Stated exercise 1:
Output the passage of the blog post on imagining the worst between "We need to consciously" and "Corinthians 10:3-6 (AKJV)", inclusive, word for word.
Stated exercise 2:
Summarize the blog post on imagining the worst in three sentences.
Stated exercise 3:
Resume the blog post on imagining the worst and parenthood from the point where it stops.

Text shown:
== == ==

Imagining the worst…

Ever watch a friendship or marriage dis-integrate right before your eyes ? Maybe you’re in the middle of a relational crisis, or maybe it’s your tween or teen whose pulling so far away ?

It’s brutal to see up close.

Disrespect and broken trust erode what once was inseparable. Like emotional acid, the burn never seems to stop. Perceptions shift as mountains of past hurts, regret, and shame, dissolve through what remained of our commitment.

Intimacy turns inside out and ugly in a moment. Lost and emotionally afraid, we can start to hate the silence.

Conversations change. Sour stirrings of bitterness creep into our words as our wounded hearts seek to hide the truth and carry on without ever resolving the pain.

In time…our emotional reserves run out. Cold, flat, facts replace the warmth once felt, as we drift and float further apart. Apathy is all it takes to lose our relationship. Love and respect replaced by our deep and wary suspicion of ill intent.

HOW DOES THAT HAPPEN ?

Subtly we can lose our grip on reality, as the voices of  twisted truths win the war of trust in our heart. We start to entertain the darkest possible scenarios in our mind, in short…we imagine the worst, believing internal ‘whispers of warning‘ about events that have never even occurred yet.

Over time we can become so ‘convinced’ that we’re in the right to doubt others, we forget to even ask ourselves if they actually did anything to hurt us. Sometimes we can imagine offense by projecting past offenses or hurts into our present. Internal ‘perceptions become reality and our cynical imagination builds an elaborate dungeon of distrust. Once we surrender to those thoughts and fears, we can lose sight of what once was compassion and optimistic hope for one another.

Over time we can even start to predict that all kinds of people will eventually hurt or betray us, and in a paranoid attempt to protect ourselves, we withdraw from relationships before any of that happens. anxiety

The community of faith that Christ calls us to live in can’t survive long with our imaginations working on overdrive. We have to push back our fears and anxiety as we learn to ‘trust’ the hearts of others are actually ‘good. 

The bible describes these internal fear thoughts and ‘imaginations’ as legitimate spiritual ‘warfare’ ! A real life reality for the believer to accept and anticipate if we are going to make our relationships work.

We need to consciously prepare to defend our friendships,marriages and sanity, by choosing to remember God’s truth in those moments when we ‘feel’ the darkness of doubt, fear, and suspicion begin creeping into our thoughts.

If we don’t regularly choose to believe the best in our relationships, we can easily be deceived into thinking our friends, family, and spouses are the ‘enemy’.

(for the weapons of our warfare are not carnal, but mighty through God to the pulling down of strong holds;) casting down imaginations, and every high thing that exalteth itself against the knowledge of God, and bringing into captivity every thought to the obedience of Christ; and having in a readiness to revenge all disobedience, when your obedience is fulfilled.

The Apostle Paul 2 Corinthians 10:3-6 (AKJV)

Parents, believe for the best.

Spouses, trust that nothing is ever impossible with Christ.

Peace out, Pastor B 🙂

Planting a seed…of hope for the dry and empty home.

When we start this journey of parenthood, it’s often in the afterglow of a newly married daze and floats idealistic on our own beautiful and euphoric haze of a peaceful and loving future family life… um-hummmn. ?

Has that continued for you or do you find yourself struggling to remember the “why” of your enthusiasm for life, for why you wanted to have kids…for why you still bother to fight to maintain the faintest dream of being a happy family. Remember how firm our convictions were early on… our vow to be different from our peers, of keeping our marriages healthy and our lives in balance?

== == ==

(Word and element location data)
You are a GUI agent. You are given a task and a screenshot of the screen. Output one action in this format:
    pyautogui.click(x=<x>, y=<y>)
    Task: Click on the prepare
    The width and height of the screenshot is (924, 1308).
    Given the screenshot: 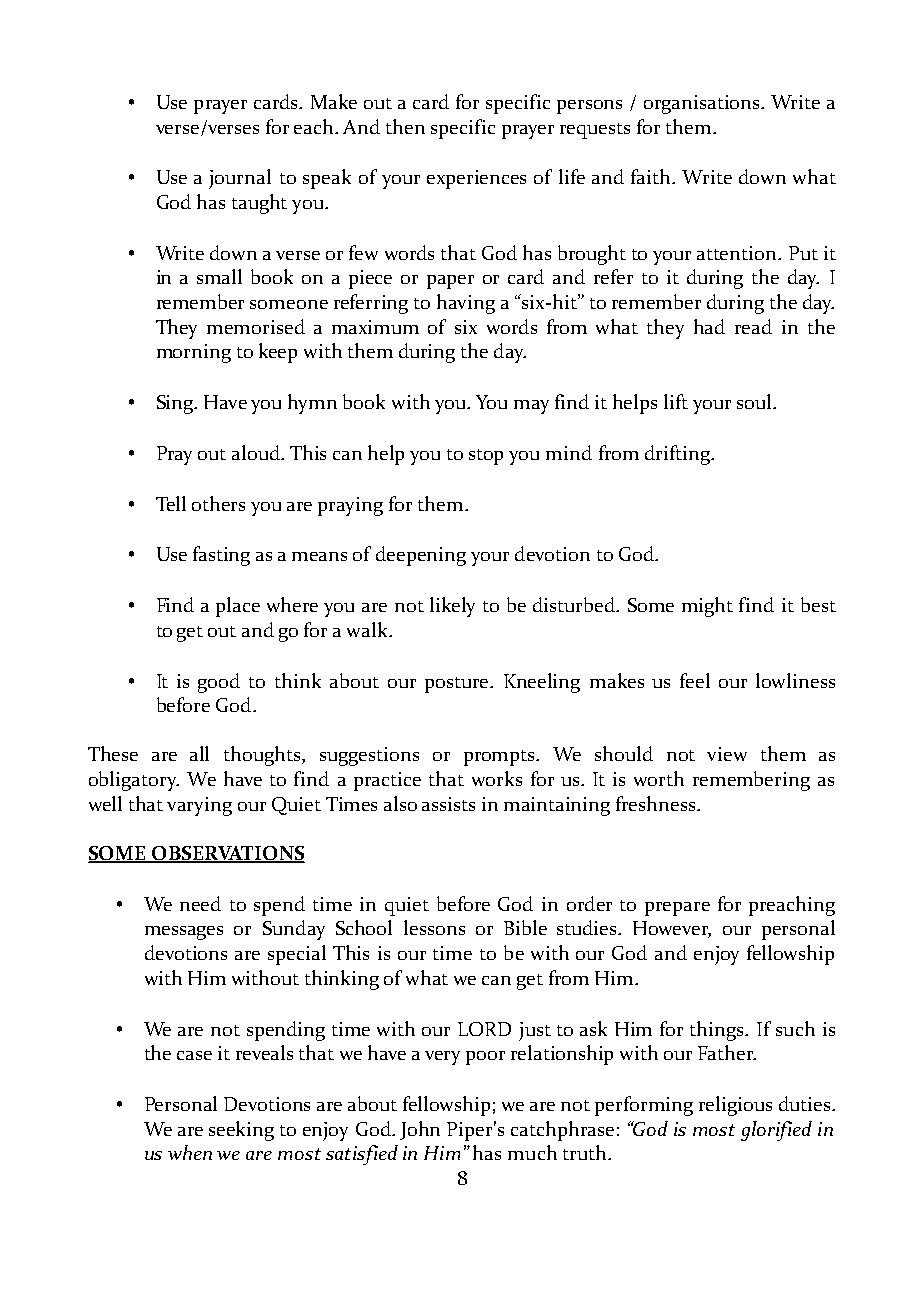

== == ==

Output 1:
We need to consciously prepare to defend our friendships,marriages and sanity, by choosing to remember God’s truth in those moments when we ‘feel’ the darkness of doubt, fear, and suspicion begin creeping into our thoughts.

If we don’t regularly choose to believe the best in our relationships, we can easily be deceived into thinking our friends, family, and spouses are the ‘enemy’.

(for the weapons of our warfare are not carnal, but mighty through God to the pulling down of strong holds;) casting down imaginations, and every high thing that exalteth itself against the knowledge of God, and bringing into captivity every thought to the obedience of Christ; and having in a readiness to revenge all disobedience, when your obedience is fulfilled.

The Apostle Paul 2 Corinthians 10:3-6 (AKJV)

Output 2:
The post describes how relationships erode as disrespect, broken trust, and bitterness set in, and it says we can imagine the worst, believing whispers of warning about events that have never occurred and withdrawing from people before they can hurt us. It calls these imaginations spiritual warfare, quotes 2 Corinthians 10:3-6, and urges readers to remember God's truth and believe the best about their friends, family, and spouses. A second piece then begins by asking parents whether the idealistic hopes they started parenthood with have lasted.

Output 3:
Our world has a way of painfully touching us with its dark tragedies, of stealing our personal hopes and joys one little piece at a time. It works relentlessly and energetically to remove the warmth of our dreams and happiness from our first months and years of parenthood and marriage into the chilled cynicism of middle age and compromise. But I want to give you hope,  it doesn’t have to be life on empty any more…

Most of us get bruised and broken when we rely on something or someone who is unreliable. We place our hopes and dreams on the escalator of hard work and dedication only to find it often stops at the second or third level of life…nowhere near the top floor. We trust that if we just maintain our relationships, they will endure. We touch our faith only when we feel insecure. Our dreams can be based on fictional lives, illustrated by books, sit-coms and blockbuster films, but if we don’t filter out the fake and embrace the real… we start to long for something that never was as if it were.

God is calling to you to help. He’s been calling for thousands of years. Gently, simply and persistently. I’m here to testify that nothing else can truly satisfy. Nothing else can take away the darkest pain, the aches of our life. It’s incredibly hard to trust that such a cliché’ is true, but please consider for a moment. What if Jesus was reliable, what if he was real?

Would He will choose to heal you and reveal to you His plan for your Life from the moment of creation? What if ? I believe…because he did all of this for me when I was broken and empty and out of answers. I felt His call and I took the leap, will you ?

His truth is calling to you… son of Man, daughter of Eve, will you hear Him ? Will you consider taking the one ultimate step of trusting in Him? Nothing else. Of laying down your conditions, your false expectations, your past pains and your ever-growing fatigue with it all… for His promise of Peace ?

If you do, I promise you will radically be re-arranged. An internal reset of your life will occur as your perspective of the pain, and stress and failures of the past immediately start to become testimonies of God’s grace and redemption in your life. He restores the lost hopes, dreams and joy of your youth. He heals marriages, and homes and renews our minds and hearts with the truth of His cross and its ultimate ability to recover all that has been lost.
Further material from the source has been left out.